What Gadsby says about males would be considered discriminatory if it would be referred to women and was said by a man. She says she feels sorry for men, and in particular for "heterosexual white men". It´s a joke, of course. Would the same "joke" be tolerated if it would be referred to women? What if instead of saying "heterosexual" the word was "homosexual"? She admits that questioning "homosexual white men" might be considered sexism. But to defend herself against that accusation she says "You -men- wrote the rules, read them", an argument that becomes an "ad hominem tu quoque" fallacy, which pretends to justify an unacceptable behavior only because other person or group developed it.

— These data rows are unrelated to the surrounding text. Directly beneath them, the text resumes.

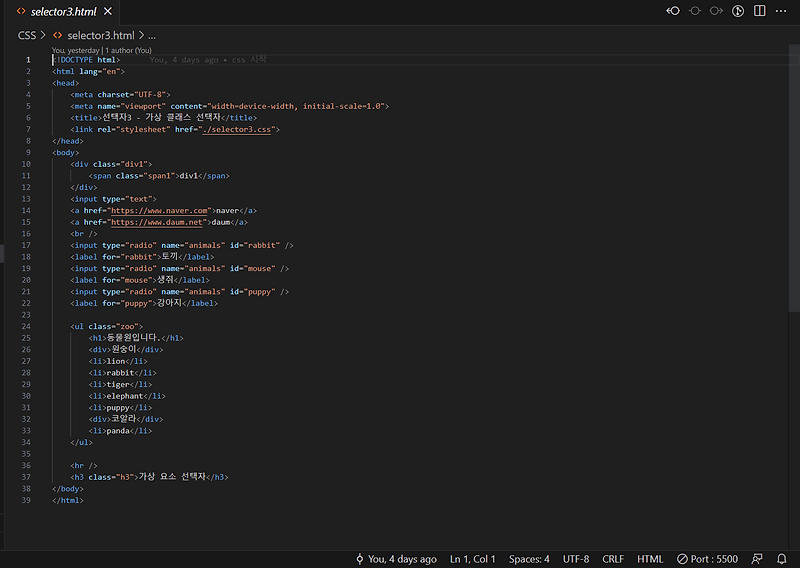Toggle the Live Server on Port 5500

pyautogui.click(x=706, y=559)
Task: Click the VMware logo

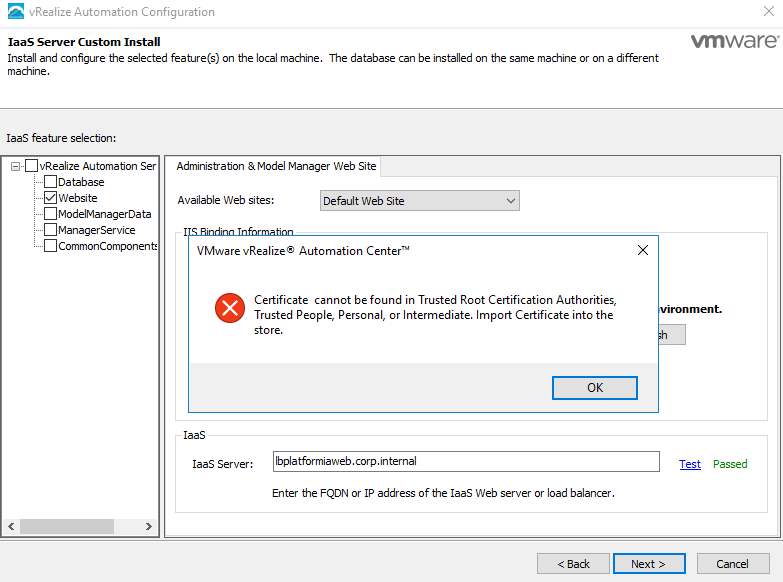Action: [734, 40]
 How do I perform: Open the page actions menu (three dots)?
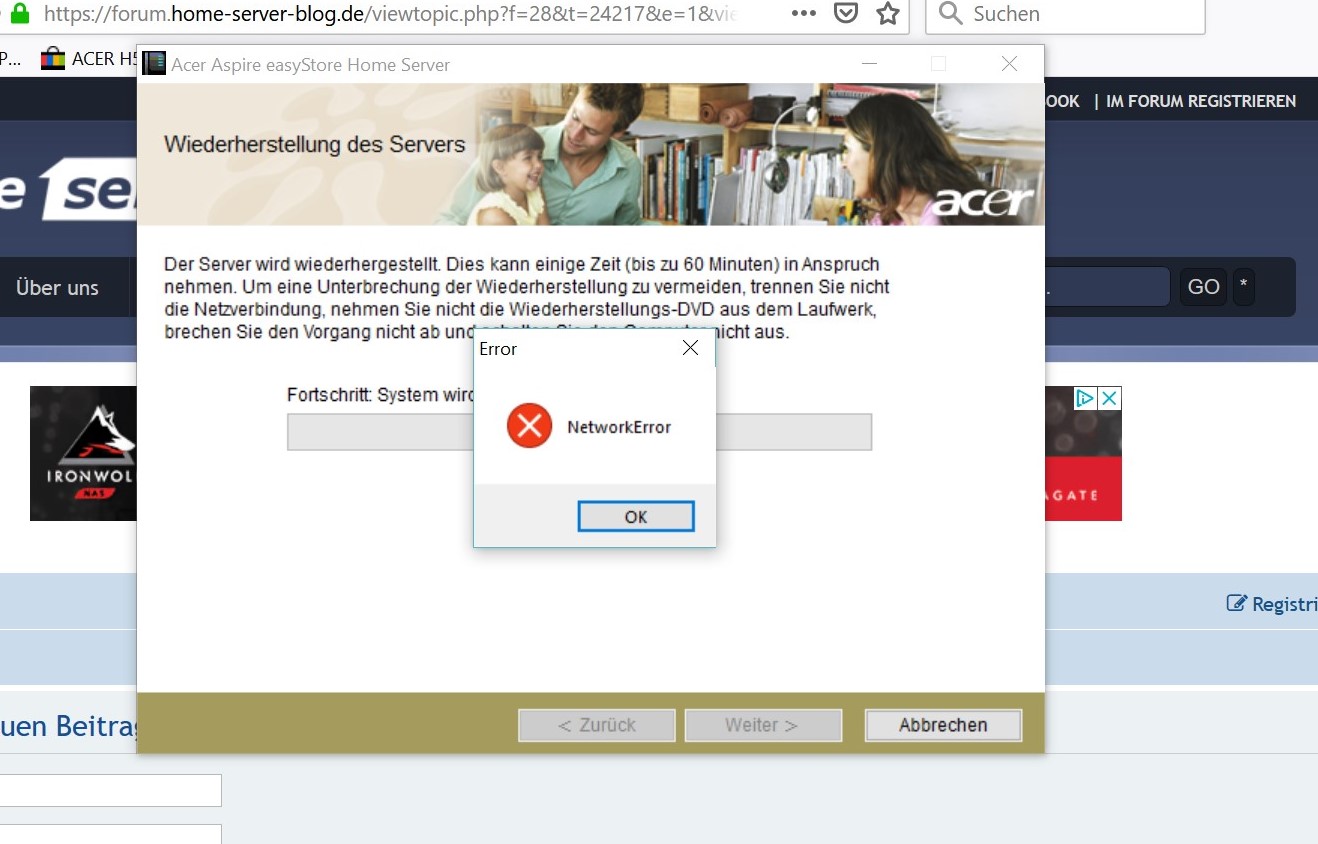(803, 13)

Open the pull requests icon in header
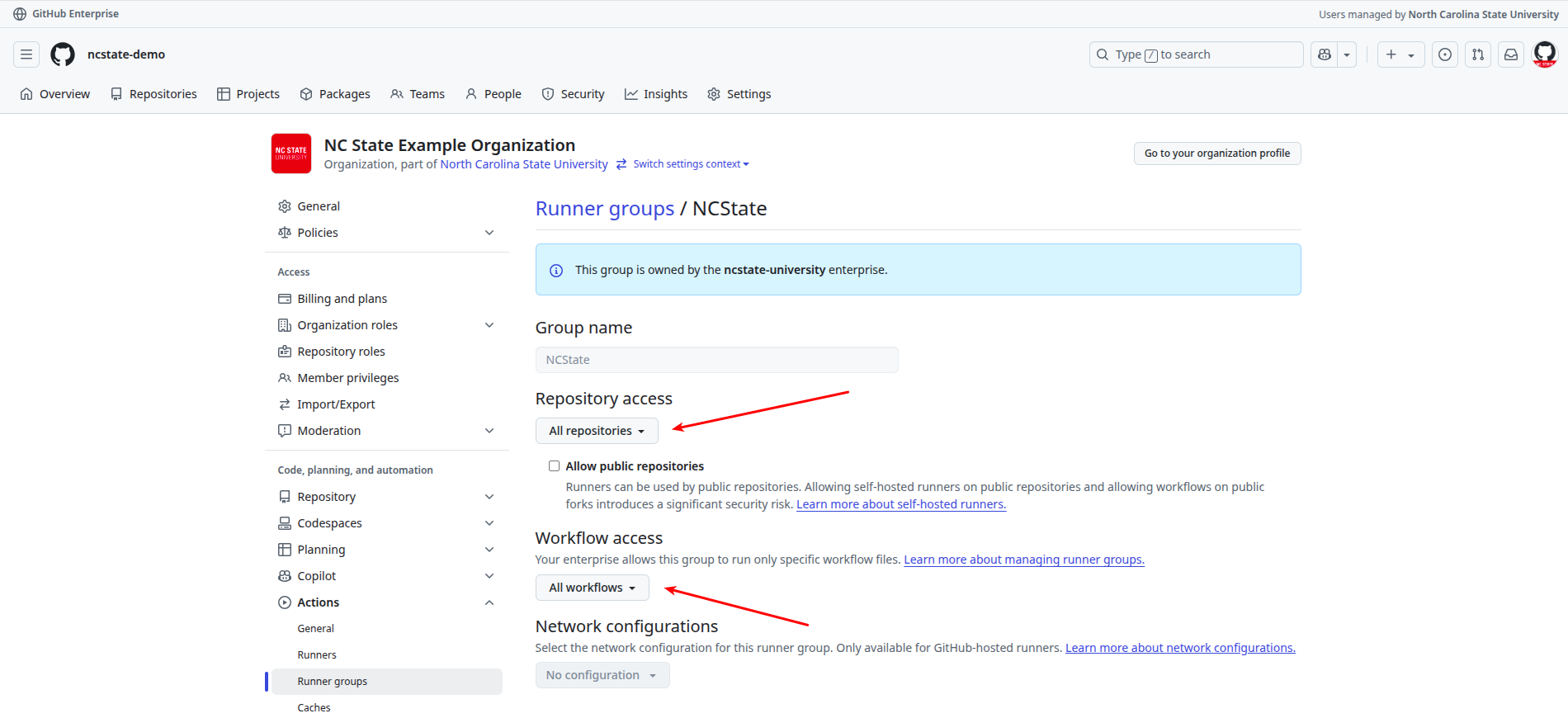click(x=1478, y=54)
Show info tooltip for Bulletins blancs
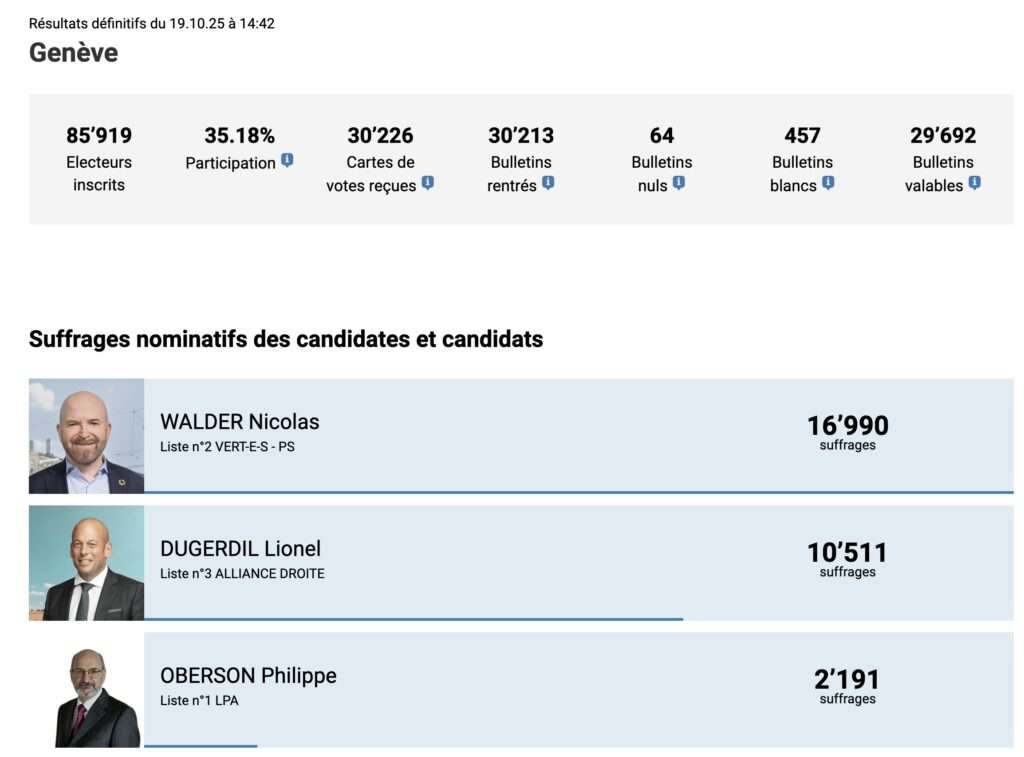Screen dimensions: 1024x757 point(828,183)
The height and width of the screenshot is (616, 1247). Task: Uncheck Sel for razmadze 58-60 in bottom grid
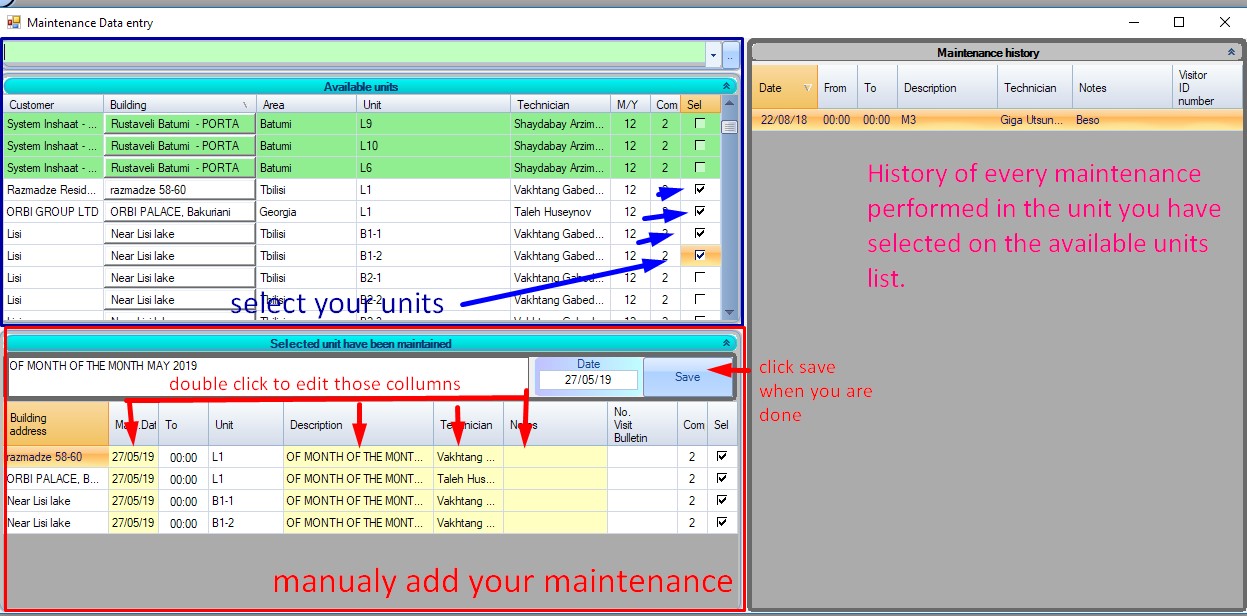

Gadsby repeats that she doesn´t hate men, but immediately she calls them "fucking arrogants" and fearful people. How can such a statement be less shocking? She then tells how she came out of the closet, how as a child she was sexually abused, a man hit her in the street when she was seventeen and two men raped her when she was twenty.
In the end she shouts to the public, gets angry and keeps screaming for a while. Afterwards she formulates a critique of anger and a praise of love, and as a corollary, says "the damage that men did to me will never let me flourish as a human being and I must quit comedy". I wonder if she is serious, but in the show humor had abandoned her about half an hour earlier.